Fires to be lighted, buckets to be filled

2011-01-08 15:38

South Africa once had a pipe-smoking president who was prone to quote from the works of Irish poet William Butler Yeats.

This week we wondered if that former president, and his successor, thought of Yeats’s words as Basic Education Minister Angie Motshekga announced a surge in the pass rate of ­matriculants.

“Education is not the filling of a pail / but the lighting of a fire,” the famous poet once wrote.

Is South Africa’s post-1994 school system lighting fires, or even filling buckets this year? We think not.

Despite Motshekga’s best efforts to emphasise the 7.2 percentage points surge in the pass rate; the big talking points in houses, streets and offices this week were: how is it possible for such a large increase after last year’s teacher strikes and a month-long World Cup break?

What does a matric certificate really mean? And what about the 173 000 children – 32% of all matrics who wrote exams – who failed despite only having to achieve 30% to 40% for a subject pass?

The legitimacy of matric is under serious threat and now is not a time to boast about a highly suspicious increase in pass rates, or score cheap political points, but rather to take a long, hard look at what we are teaching our children (when teachers aren’t striking) for the 12 years they attend school.

Few people would quibble with the assertion that our standard of maths and science teaching is not up to scratch.

Studies have shown learners’ language skills also to be ­lacking.

The diversity of the country and socioeconomic disparities require a creative solution to our ­education crisis.

There is no one-size-fits-all answer – the question of what constitutes a good education is controversial and complex.

Is it good enough to teach children the basics about a variety of subjects for 12 years?

Shouldn’t we also be pouring practical skills – as is presented at further education and training (FET) colleges – into the ­buckets of those with lesser academic capacities?

What can a child who passed matric with marks of 30% and 40% – and those who couldn’t even achieve this – really do in a brave new world of Twitter, iPads and space tourists?

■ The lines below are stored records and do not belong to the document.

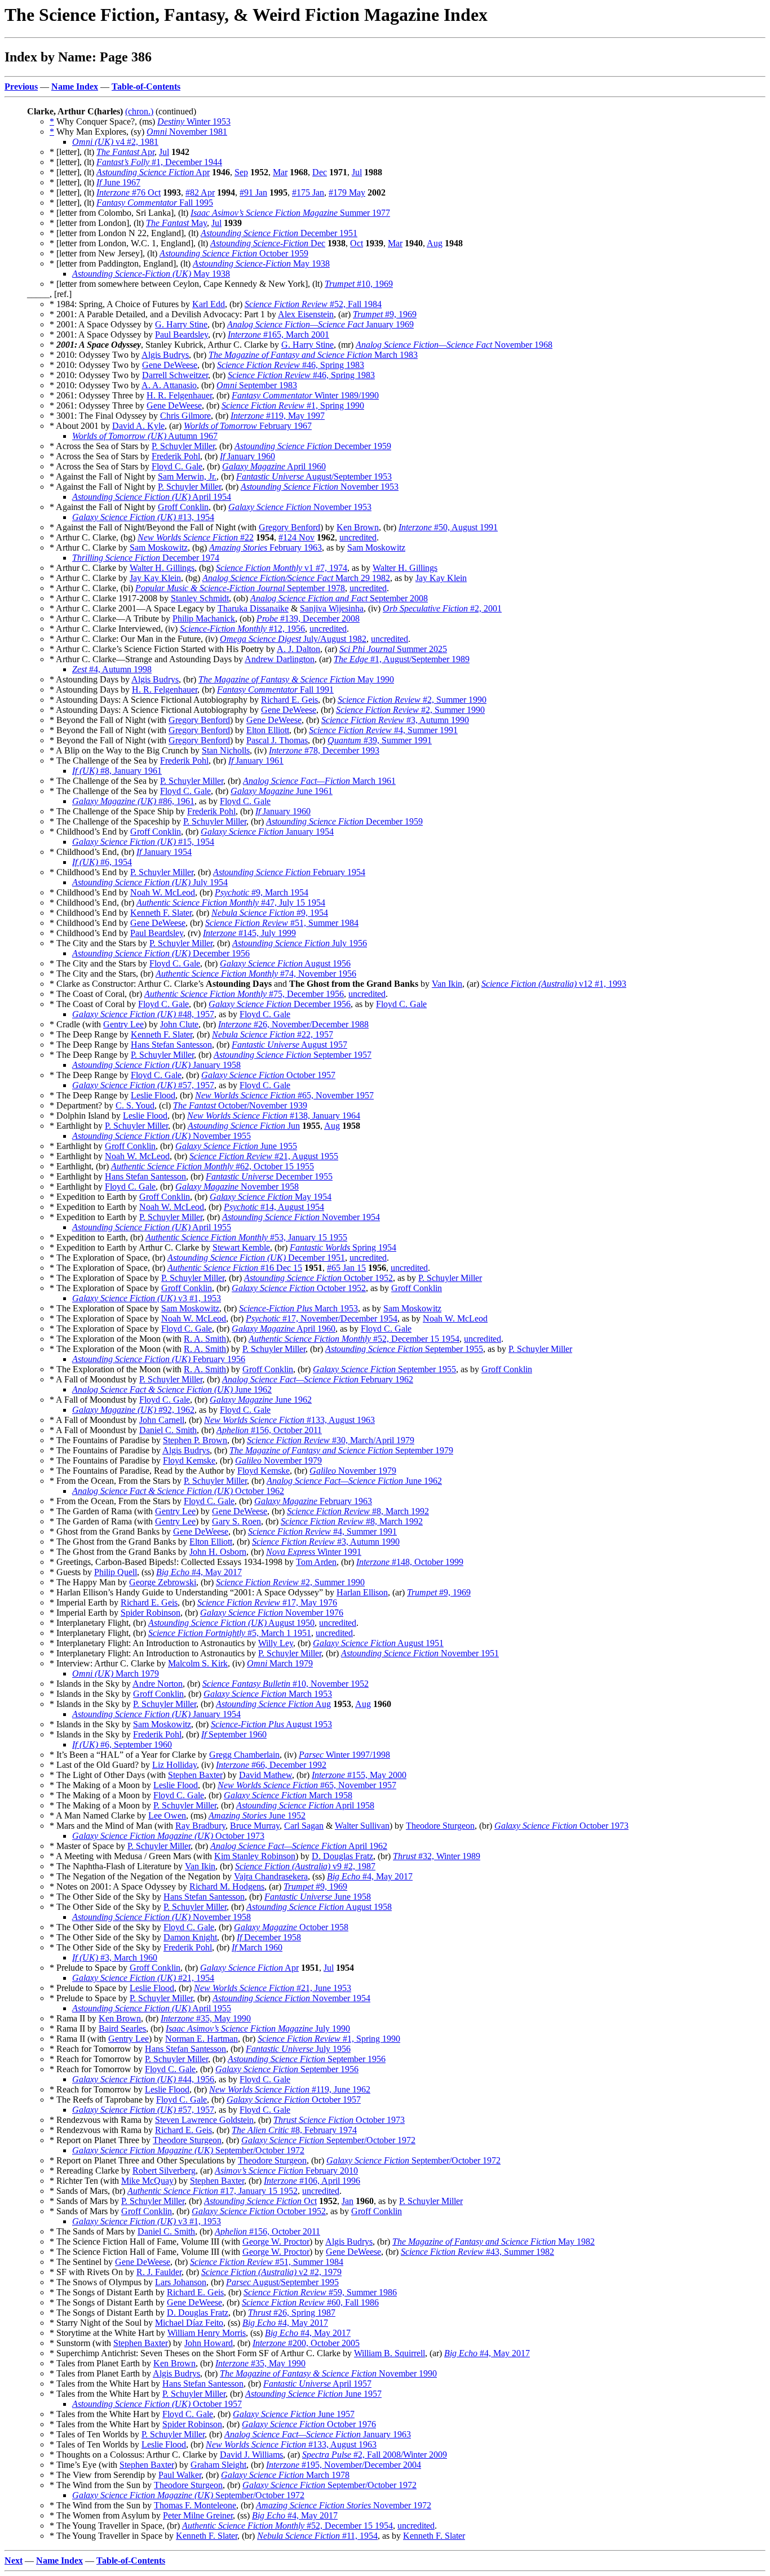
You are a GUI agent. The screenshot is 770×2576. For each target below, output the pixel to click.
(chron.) (139, 111)
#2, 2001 (442, 608)
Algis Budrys (165, 355)
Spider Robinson (150, 1612)
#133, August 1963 (289, 1420)
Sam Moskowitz (159, 547)
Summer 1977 (290, 213)
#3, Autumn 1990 (395, 720)
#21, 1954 (143, 1978)
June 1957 (313, 2393)
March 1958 (288, 1795)
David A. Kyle (138, 426)
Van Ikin (447, 983)
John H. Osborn (217, 1552)
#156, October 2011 (269, 1430)
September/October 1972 (328, 2140)
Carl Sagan (304, 1825)
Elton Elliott (267, 730)
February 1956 (158, 1359)
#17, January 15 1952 (212, 2191)
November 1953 (320, 486)
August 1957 (289, 1044)
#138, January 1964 (273, 1115)
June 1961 (282, 791)
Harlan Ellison (362, 1592)
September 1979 (341, 1450)
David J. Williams (251, 2454)
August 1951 (378, 1643)
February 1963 (265, 547)
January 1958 (156, 1065)
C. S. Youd (135, 1105)
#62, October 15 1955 (212, 1166)
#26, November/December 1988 (293, 1024)
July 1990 (258, 2028)
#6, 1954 (102, 862)
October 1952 (318, 1278)
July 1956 (299, 943)
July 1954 (150, 882)
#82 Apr (200, 192)
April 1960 (274, 466)
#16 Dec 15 (234, 1268)
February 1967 (248, 426)
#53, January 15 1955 (246, 1237)
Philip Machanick (203, 618)
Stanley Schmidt (200, 598)
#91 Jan (253, 192)
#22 (196, 537)
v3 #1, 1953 (146, 1298)
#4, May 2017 (199, 1572)
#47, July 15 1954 (230, 902)
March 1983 (313, 355)
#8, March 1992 (358, 1511)
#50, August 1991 (448, 527)
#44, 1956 (143, 2079)
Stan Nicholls (226, 750)
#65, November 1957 (284, 1095)
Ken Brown (358, 527)
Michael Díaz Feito (189, 2322)
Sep (241, 172)
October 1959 (234, 253)
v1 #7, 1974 (281, 568)
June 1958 (317, 1896)
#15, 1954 (143, 841)
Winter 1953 (194, 121)
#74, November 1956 (256, 973)
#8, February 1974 (294, 2130)
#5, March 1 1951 (229, 1633)
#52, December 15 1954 (354, 1339)
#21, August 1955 (263, 1156)
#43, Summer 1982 (477, 2251)
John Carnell (161, 1420)
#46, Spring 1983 (290, 365)
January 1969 (320, 324)
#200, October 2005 (306, 2343)
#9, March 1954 (261, 892)
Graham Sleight (218, 2464)
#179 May (347, 192)
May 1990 (296, 679)
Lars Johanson (180, 2282)
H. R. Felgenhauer (179, 395)
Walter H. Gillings (162, 568)
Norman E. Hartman (201, 2038)
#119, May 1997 (278, 415)
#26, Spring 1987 (291, 2312)
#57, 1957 (143, 1085)
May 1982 (493, 2241)
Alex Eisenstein (306, 314)
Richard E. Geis (289, 699)
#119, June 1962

Our labour market is flooded with unskilled ­workers.

And the economy can only absorb a limited number of students with doctorate degrees in English literature.

What we need is a generation of skilled entrepreneurs – plumbers, electricians, travel agents, carpenters, mechanics or chefs – empowered to provide for themselves when the state and business can’t.

One option is for Motshekga and her colleagues to encourage learners with low academic marks to ­rather undergo vocational training at FET colleges after Grade 9.

Those who perform well at school should receive a quality, challenging education by well-trained ­teachers in schools with roofs, libraries, laboratories and much less than 50 pupils per class.